(SHORT PROBLEM 1)
Name each chemical element that the abstract of the welding wire text says the wire combines.

Welding wire for high-strength steel

Abstract

A welding wire for high-strength steel for improving slag coagulation includes a combination of Carbon, Manganese, Silicon, Aluminum, Sulfur, and Selenium. With use of the welding wire, the generation of slag is minimized, and the slag is allowed to induce the generation of crystalline oxides having a low surface energy, so that the slag is easily removed, and the flow of a molten pool to the center in a width direction of a weld bead do that the slag is coagulated.

Claims

1. A welding wire for high-strength steel for improving slag coagulation, the welding wire essentially consisting of: in terms of weight percent relative to the total weight thereof, 0.09-0.11% C, 0.2-0.4% Mn, 0.3-0.65% Si, 0.03-0.04% Al, 0.05-0.07% S, 0.005-0.01% Se, and a remainder composed of Fe and impurities whereas such effects of narrowing ranges of a combination of elements improves slag coagulation.

2. The welding wire of claim 1, wherein the weight ratio of Mn:Al:Si is 3:2:3.

3. The welding wire of claim 1, wherein an AlMnSi-based crystalline oxide is generated as slag resulting from a welding process.

4. The welding wire of claim 3, wherein the AlMnSi-based crystalline oxide is Mn3Al2Si3O12.

5. The welding wire of claim 1, further forms a molten pool during a welding process, the pool flowing to a center portion in a width direction of a weld bead, thereby allowing a generated slag to be concentrated on the center portion.

(RECORDED INFORMATION)
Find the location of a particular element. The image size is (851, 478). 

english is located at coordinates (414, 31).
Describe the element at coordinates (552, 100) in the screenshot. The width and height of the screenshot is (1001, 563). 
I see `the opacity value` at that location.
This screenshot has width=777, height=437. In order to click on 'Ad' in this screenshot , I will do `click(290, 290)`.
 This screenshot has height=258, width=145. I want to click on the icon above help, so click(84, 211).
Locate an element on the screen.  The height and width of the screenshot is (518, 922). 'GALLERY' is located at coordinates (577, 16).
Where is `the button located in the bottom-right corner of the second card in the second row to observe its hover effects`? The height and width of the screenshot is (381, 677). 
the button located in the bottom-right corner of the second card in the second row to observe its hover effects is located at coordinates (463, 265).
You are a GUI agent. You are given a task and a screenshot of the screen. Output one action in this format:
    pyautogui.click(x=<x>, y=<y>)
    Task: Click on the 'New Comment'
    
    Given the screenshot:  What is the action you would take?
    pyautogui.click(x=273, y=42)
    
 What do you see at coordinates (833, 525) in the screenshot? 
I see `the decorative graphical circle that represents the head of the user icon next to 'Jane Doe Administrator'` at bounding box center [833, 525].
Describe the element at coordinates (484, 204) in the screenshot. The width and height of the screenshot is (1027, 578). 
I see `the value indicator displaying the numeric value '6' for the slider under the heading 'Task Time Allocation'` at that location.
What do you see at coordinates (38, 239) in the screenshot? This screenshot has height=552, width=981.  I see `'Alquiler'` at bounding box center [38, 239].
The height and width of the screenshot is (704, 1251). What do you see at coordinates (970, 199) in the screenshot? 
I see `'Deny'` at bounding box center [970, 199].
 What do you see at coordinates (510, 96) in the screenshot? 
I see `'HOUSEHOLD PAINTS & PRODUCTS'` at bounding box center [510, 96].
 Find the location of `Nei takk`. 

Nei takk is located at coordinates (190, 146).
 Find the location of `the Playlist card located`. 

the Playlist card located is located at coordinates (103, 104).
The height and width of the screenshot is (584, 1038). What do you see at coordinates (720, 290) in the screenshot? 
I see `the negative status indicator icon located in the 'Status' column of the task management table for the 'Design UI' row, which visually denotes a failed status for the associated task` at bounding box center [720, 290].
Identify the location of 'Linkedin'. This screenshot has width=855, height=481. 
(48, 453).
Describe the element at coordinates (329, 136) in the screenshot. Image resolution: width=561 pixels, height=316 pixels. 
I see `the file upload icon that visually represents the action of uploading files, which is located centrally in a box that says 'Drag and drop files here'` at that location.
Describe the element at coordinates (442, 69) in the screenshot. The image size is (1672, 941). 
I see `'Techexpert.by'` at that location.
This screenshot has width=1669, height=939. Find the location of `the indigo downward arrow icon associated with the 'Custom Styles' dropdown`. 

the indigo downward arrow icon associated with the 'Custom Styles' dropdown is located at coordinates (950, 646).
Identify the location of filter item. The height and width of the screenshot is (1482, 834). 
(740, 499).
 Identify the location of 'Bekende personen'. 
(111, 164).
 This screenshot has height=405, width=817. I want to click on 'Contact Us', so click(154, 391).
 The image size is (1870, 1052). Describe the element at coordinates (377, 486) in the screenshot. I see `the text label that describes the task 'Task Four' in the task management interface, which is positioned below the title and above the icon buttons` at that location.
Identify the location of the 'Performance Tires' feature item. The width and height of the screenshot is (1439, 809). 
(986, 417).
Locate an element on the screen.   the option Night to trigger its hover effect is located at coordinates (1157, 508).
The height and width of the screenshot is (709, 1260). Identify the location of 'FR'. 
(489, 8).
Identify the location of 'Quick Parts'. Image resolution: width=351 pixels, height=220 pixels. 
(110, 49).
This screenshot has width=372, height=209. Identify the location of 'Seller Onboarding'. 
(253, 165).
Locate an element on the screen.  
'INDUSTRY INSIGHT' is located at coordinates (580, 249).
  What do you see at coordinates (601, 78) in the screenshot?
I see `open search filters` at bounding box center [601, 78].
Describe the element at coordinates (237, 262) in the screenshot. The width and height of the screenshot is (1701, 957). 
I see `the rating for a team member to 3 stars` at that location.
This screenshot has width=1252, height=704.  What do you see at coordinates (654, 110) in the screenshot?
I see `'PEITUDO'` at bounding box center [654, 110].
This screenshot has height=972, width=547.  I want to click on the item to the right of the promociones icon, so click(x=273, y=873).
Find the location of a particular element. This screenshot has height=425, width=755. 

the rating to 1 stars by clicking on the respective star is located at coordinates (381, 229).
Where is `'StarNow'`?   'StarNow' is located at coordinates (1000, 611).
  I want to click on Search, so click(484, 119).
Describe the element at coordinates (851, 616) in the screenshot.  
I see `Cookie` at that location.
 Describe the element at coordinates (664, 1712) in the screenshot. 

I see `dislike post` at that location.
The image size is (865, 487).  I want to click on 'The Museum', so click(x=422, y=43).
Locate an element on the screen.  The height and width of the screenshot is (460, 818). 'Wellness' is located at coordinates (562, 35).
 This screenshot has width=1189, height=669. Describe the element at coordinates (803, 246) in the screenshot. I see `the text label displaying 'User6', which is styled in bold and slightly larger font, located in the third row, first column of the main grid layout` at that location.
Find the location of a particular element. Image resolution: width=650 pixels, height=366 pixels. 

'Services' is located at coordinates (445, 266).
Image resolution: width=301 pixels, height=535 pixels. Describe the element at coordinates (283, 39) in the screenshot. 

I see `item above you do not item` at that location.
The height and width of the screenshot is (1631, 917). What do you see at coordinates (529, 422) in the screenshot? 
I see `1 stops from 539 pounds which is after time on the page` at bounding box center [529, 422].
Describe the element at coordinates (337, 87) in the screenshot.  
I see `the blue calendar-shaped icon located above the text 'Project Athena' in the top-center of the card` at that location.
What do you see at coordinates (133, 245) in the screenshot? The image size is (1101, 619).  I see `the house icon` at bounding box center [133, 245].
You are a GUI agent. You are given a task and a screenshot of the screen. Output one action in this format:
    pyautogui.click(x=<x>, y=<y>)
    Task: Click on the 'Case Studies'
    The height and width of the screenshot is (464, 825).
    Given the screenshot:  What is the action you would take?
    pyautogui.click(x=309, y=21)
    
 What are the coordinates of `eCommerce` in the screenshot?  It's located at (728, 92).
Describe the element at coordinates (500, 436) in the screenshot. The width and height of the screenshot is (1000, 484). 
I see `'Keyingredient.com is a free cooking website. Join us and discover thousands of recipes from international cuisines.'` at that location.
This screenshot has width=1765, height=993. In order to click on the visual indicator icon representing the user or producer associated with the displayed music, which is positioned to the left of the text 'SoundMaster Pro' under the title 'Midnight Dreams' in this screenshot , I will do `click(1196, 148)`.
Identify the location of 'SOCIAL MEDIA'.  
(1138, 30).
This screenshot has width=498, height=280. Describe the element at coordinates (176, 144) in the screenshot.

(SHORT PROBLEM 2)
Please copy out the lines of the rows, starting at the first row and ending at the line that contains "center [970, 199].".

(TASK OUTPUT 1)
Carbon, Manganese, Silicon, Aluminum, Sulfur, Selenium

(TASK OUTPUT 2)
Find the location of a particular element. The image size is (851, 478). 

english is located at coordinates (414, 31).
Describe the element at coordinates (552, 100) in the screenshot. The width and height of the screenshot is (1001, 563). 
I see `the opacity value` at that location.
This screenshot has width=777, height=437. In order to click on 'Ad' in this screenshot , I will do `click(290, 290)`.
 This screenshot has height=258, width=145. I want to click on the icon above help, so click(84, 211).
Locate an element on the screen.  The height and width of the screenshot is (518, 922). 'GALLERY' is located at coordinates (577, 16).
Where is `the button located in the bottom-right corner of the second card in the second row to observe its hover effects`? The height and width of the screenshot is (381, 677). 
the button located in the bottom-right corner of the second card in the second row to observe its hover effects is located at coordinates (463, 265).
You are a GUI agent. You are given a task and a screenshot of the screen. Output one action in this format:
    pyautogui.click(x=<x>, y=<y>)
    Task: Click on the 'New Comment'
    
    Given the screenshot:  What is the action you would take?
    pyautogui.click(x=273, y=42)
    
 What do you see at coordinates (833, 525) in the screenshot? 
I see `the decorative graphical circle that represents the head of the user icon next to 'Jane Doe Administrator'` at bounding box center [833, 525].
Describe the element at coordinates (484, 204) in the screenshot. The width and height of the screenshot is (1027, 578). 
I see `the value indicator displaying the numeric value '6' for the slider under the heading 'Task Time Allocation'` at that location.
What do you see at coordinates (38, 239) in the screenshot? This screenshot has height=552, width=981.  I see `'Alquiler'` at bounding box center [38, 239].
The height and width of the screenshot is (704, 1251). What do you see at coordinates (970, 199) in the screenshot? 
I see `'Deny'` at bounding box center [970, 199].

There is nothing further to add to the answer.